Advisors are also outsourcing to firms like GoodCare.com, HealthView Services and HealthCPA of San Mateo, Calif. In the case of HealthCPA, the firm helps clients pick the right insurance plan and then assigns a billing advocate to manage it.
With the ongoing national debate about Medicare funding and health care reform, experts expect health care to remain a top financial concern.
As Joan Antoniello, vice president of corporate and personal insurance planning for Weiser Capital Management in New York City, notes: “This is just the beginning. You’re going to see changes in the Medicare system, whether it’s reimbursements to doctors, changes in co-pays or deductibles. With the national dialogue happening now, I think that is inevitable. My advice to clients? Stay as healthy as possible and take care of yourselves so you have minimal health-care costs in retirement.”
Health-Care Costs: A Planning Primer
- The good news about health-care costs is that you can plan for them. Here’s how: First, forget “the number:” Experts suggest breaking costs down with your clients rather than telling them health care in retirement can cost hundreds of thousands of dollars. “There’s a danger in using a number because it seems so insurmountable,” says Bill Hunter, director of personal retirement product management for Bank of America Merrill Lynch. Instead, frame it as a monthly expense. GoodCare.com, a health consulting firm, puts “routine” expenses for people with average incomes at $6,000 to $6,500 per year for Medicare premiums, co-payments, supplemental coverage and dental and vision services.

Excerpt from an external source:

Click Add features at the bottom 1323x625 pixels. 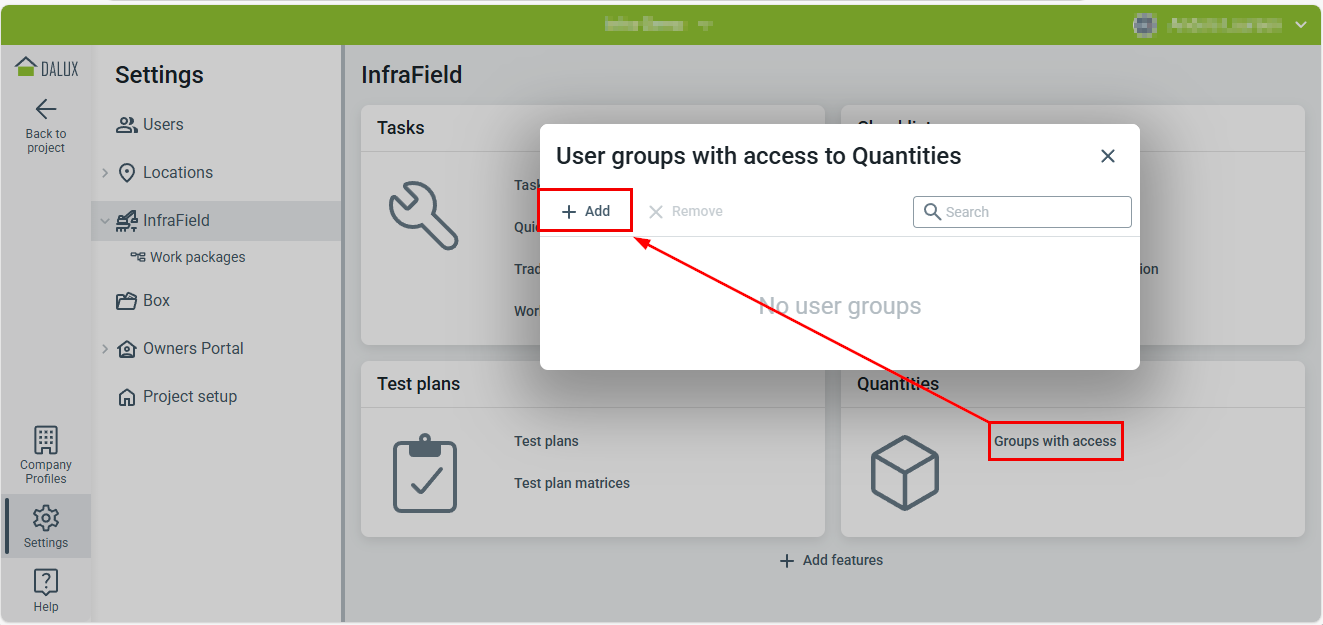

- Start early: When your clients are in their 40s, put health insurance and long-term care on the table, according to GoodCare.com founder Kathryn McCabe Votava. Also, have clients track their health-care expenses.
- The Medicare hit: As your clients move toward Medicare enrollment, study their tax returns to see if you can help them adjust their income downward. “Medicare premiums are tiered according to income,” says Votava. “A lot of people are getting caught unprepared.” The lowest tier: a modified adjusted growth income of $170,000 for a couple filing jointly or $85,000 for singles.
- Enrollment alerts: Within one or two years of a client’s 65th birthday, alert them about Medicare and Social Security selections as a way to drive conversation. Some advisors have the alerts built into their CRM systems.
- Buyer beware: Many advisors steer clients away from Medicare Advantage coverage. “On the surface they look like the most reasonably priced, often offering wrap-ins like a gym membership, vision and hearing care,” says Clarissa Hobson, a certified financial planner with Carnick & Co. in Colorado Springs, Colo. “It looks like you’re getting all these extras but the coverage lacks.” As examples, the Advantage plans will dictate which physicians you can see and, if you require a doctor’s attention outside of your home state, the coverage may not apply.
- The fine print: Make sure your clients check their medical bills against the “Explanation of Benefit” forms produced by their contract provider. “We see mistakes all the time,” says advisor Neil Finestone, CEO of Finestone Partners in Beverly Hills, Calif. “We see a lot of inaccurate billing for services supposedly covered at a contracted rate. How many errors go undetected?”